» Problem statement:
From the entries that follow, reproduce exactly and only the lines from the line with "Where should I click to: Expand" to the line with "The width and height of the screenshot is (744, 386).", endpoints included.

** Opening Given records block **

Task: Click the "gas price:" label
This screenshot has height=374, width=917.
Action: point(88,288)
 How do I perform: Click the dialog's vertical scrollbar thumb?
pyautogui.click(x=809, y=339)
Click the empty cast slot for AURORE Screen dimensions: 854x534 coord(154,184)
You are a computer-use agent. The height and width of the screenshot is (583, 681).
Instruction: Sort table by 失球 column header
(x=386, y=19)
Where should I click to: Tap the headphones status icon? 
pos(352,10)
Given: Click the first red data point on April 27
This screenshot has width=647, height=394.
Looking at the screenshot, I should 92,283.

** Closing Given records block **
** Opening Given records block **

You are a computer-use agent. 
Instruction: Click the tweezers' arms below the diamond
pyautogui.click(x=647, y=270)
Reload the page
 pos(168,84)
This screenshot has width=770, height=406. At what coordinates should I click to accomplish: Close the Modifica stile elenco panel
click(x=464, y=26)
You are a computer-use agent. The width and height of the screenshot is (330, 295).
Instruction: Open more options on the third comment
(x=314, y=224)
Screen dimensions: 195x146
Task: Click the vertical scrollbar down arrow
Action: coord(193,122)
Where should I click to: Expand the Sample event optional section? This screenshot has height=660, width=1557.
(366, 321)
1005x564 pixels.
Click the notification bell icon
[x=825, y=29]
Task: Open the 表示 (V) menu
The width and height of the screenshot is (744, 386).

** Closing Given records block **

» Answer box:
Where should I click to: Expand the Sample event optional section? This screenshot has height=660, width=1557.
(366, 321)
1005x564 pixels.
Click the notification bell icon
[x=825, y=29]
Task: Open the 表示 (V) menu
The width and height of the screenshot is (744, 386).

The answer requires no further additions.